In the world of C/C++, this isn't a problem. The Read method of IWaveProvider simply needs to take a void pointer that can be cast to a byte, short or float pointer as appropriate. In .NET things are not nearly so simple. True, there are 'unsafe' pointers in C#, but using them immediately excludes developers from other .NET languages such as VB.NET from using the framework. Also, when reading or writing data from files in .NET, you must work with the System.IO.Stream class that expects reads and writes to provide byte arrays, requiring a manual copy from the pointer to an array.

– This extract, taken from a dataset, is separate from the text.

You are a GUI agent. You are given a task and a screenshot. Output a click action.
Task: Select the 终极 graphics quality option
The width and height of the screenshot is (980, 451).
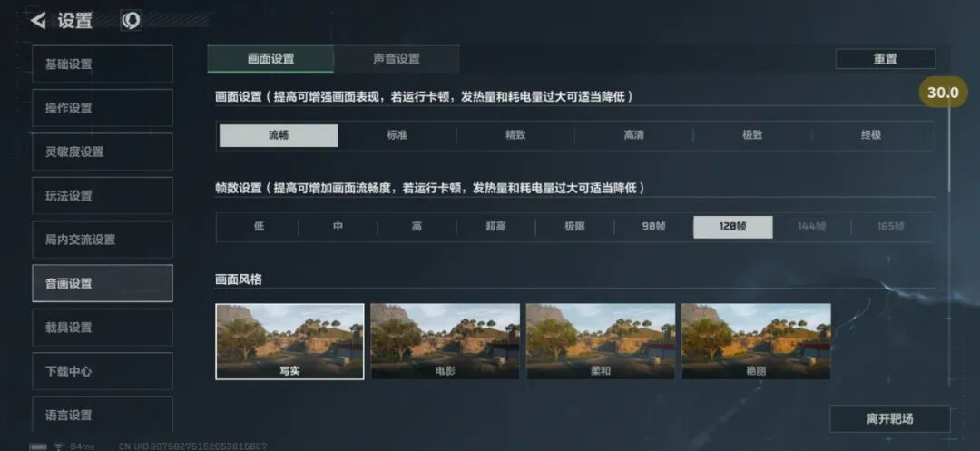click(871, 135)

My initial idea was to simply provide a variety of Read functions for IWaveProvider, and provide helper functions in an abstract base class that would allow users just to implement the one Read method whose signature best fitted their needs:

interface IWaveProvider 
{
   int Read(byte[] buffer, int byteCount);
   int Read(short[] buffer, int sampleCount);
   int Read(float[] buffer, int sampleCount);
   ...

However, a new contributor to the NAudio project, Alexandre Mutel, has come up with an ingenious solution thanks to a brilliant piece of lateral thinking. Suppose we define a WaveBuffer class that uses an explicit structure layout:

[StructLayout(LayoutKind.Explicit, Pack=2)]
public class WaveBuffer : IWaveBuffer
{
   [FieldOffset(0)]
   public int numberOfBytes;
   [FieldOffset(4)]
   private byte[] byteBuffer;
   [FieldOffset(4)]
   private float[] floatBuffer;
   [FieldOffset(4)]
   private short[] shortBuffer;
   ...

This class has some interesting capabilities. You can set byteBuffer to point to a new byte array, but then access it using floatBuffer. Sounds dangerous? Well it compiles, and initial tests show that it works just fine. It is true that using the floatBuffer accessor will let you write beyond the end of available space, but so long as you never write more than the requested number of samples to the buffer, you are safe. This structure even survives garbage collections without any issues.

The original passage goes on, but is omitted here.